- DESCRIPTION OF THE TASK
Your answer must be the exact lines from the one holding "Click the Home house icon in navigation" through the last line of the records below, with no pictures.

- Collected data
____________________

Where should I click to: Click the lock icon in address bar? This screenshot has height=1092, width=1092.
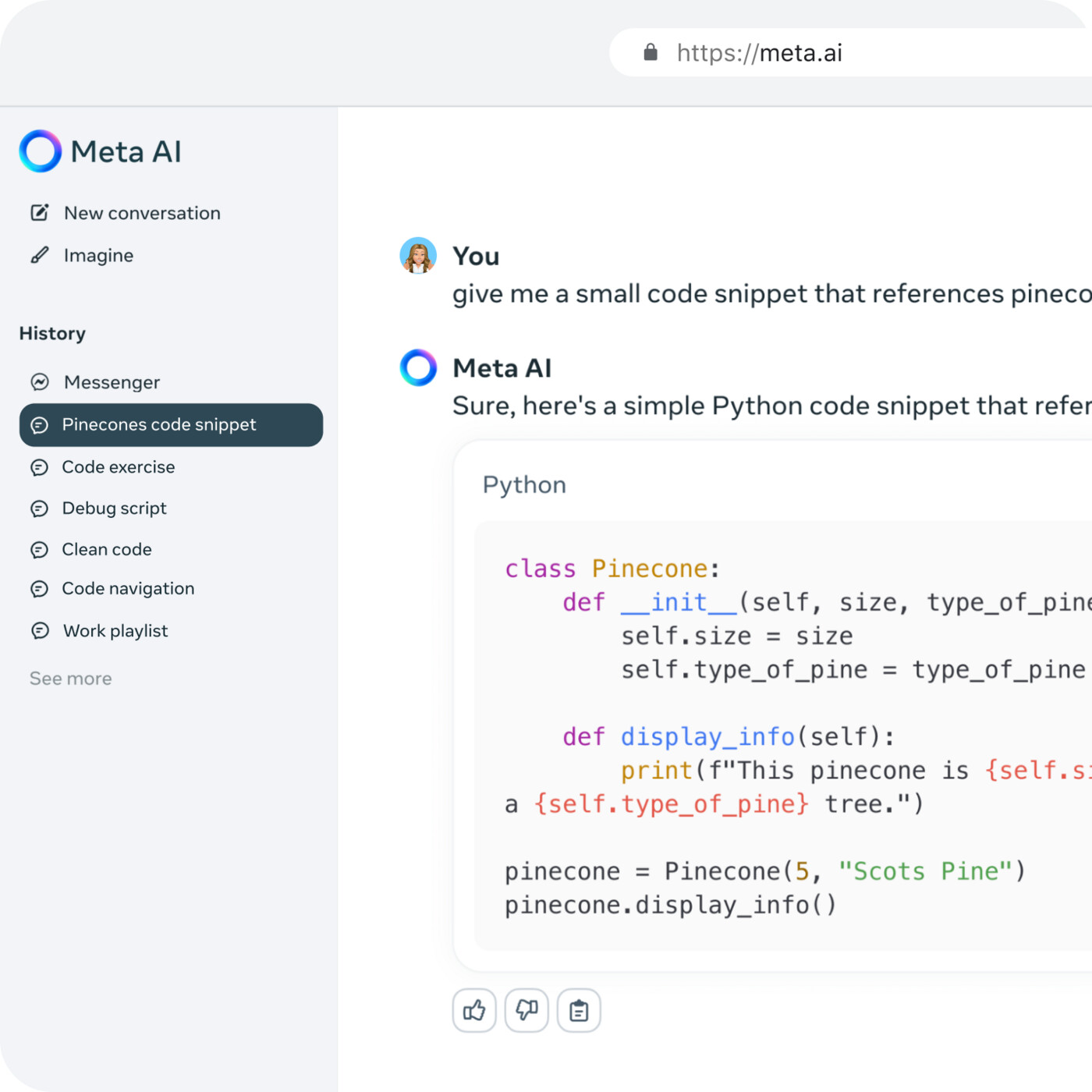point(651,53)
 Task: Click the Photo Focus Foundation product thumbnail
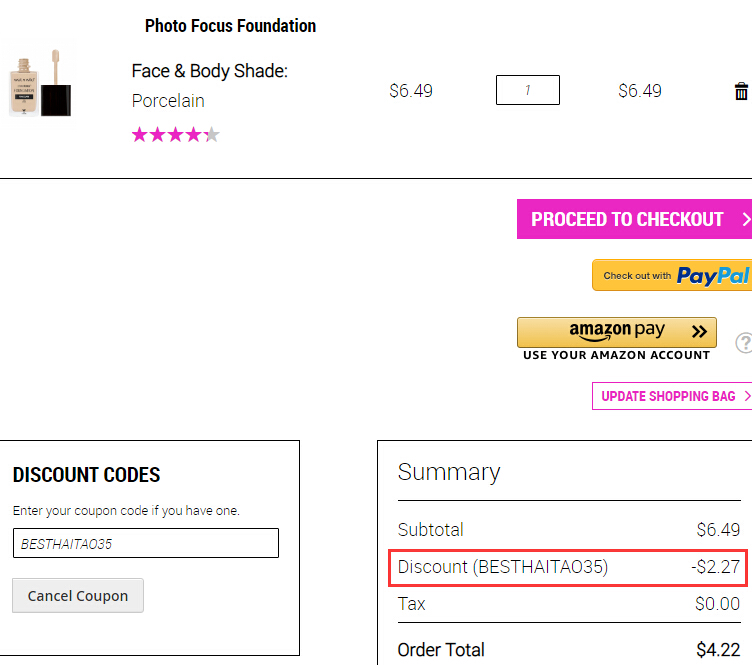(40, 83)
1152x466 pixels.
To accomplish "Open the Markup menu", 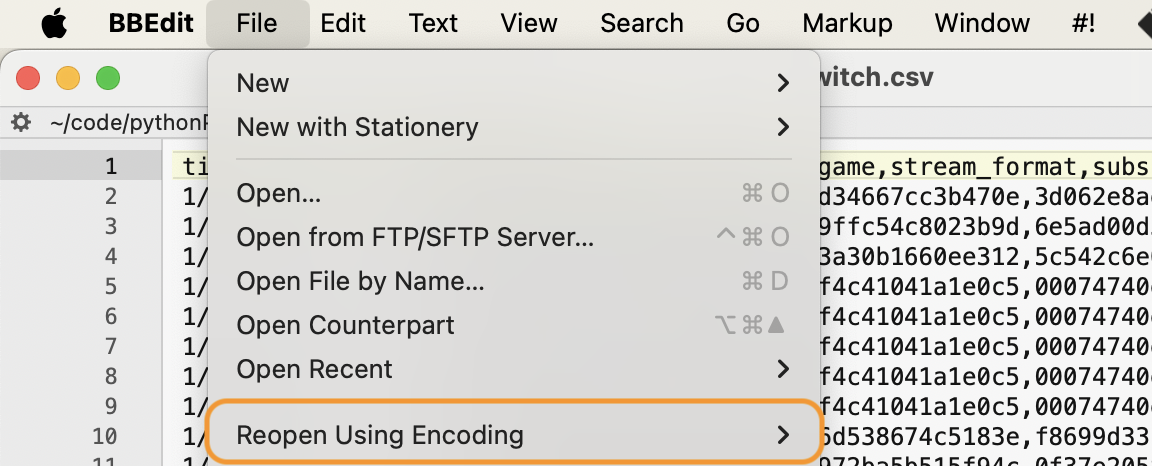I will coord(847,23).
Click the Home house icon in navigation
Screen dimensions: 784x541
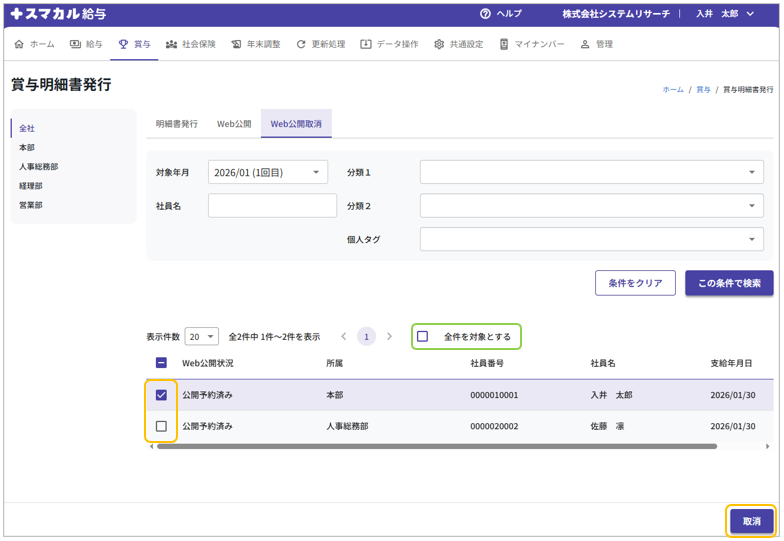click(x=19, y=45)
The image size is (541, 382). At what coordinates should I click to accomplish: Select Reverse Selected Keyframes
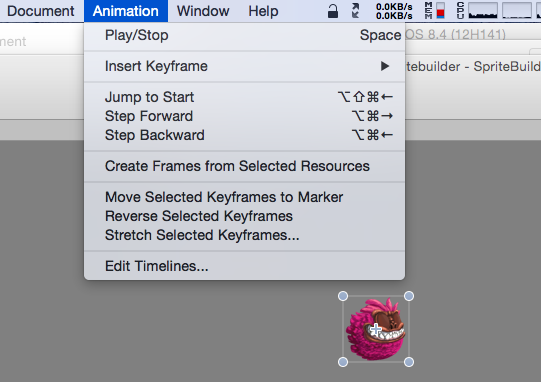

____________________

- EXERCISE RESULT
Click the Home house icon in navigation
Screen dimensions: 784x541
click(x=19, y=45)
The image size is (541, 382). At what coordinates should I click to accomplish: Select Reverse Selected Keyframes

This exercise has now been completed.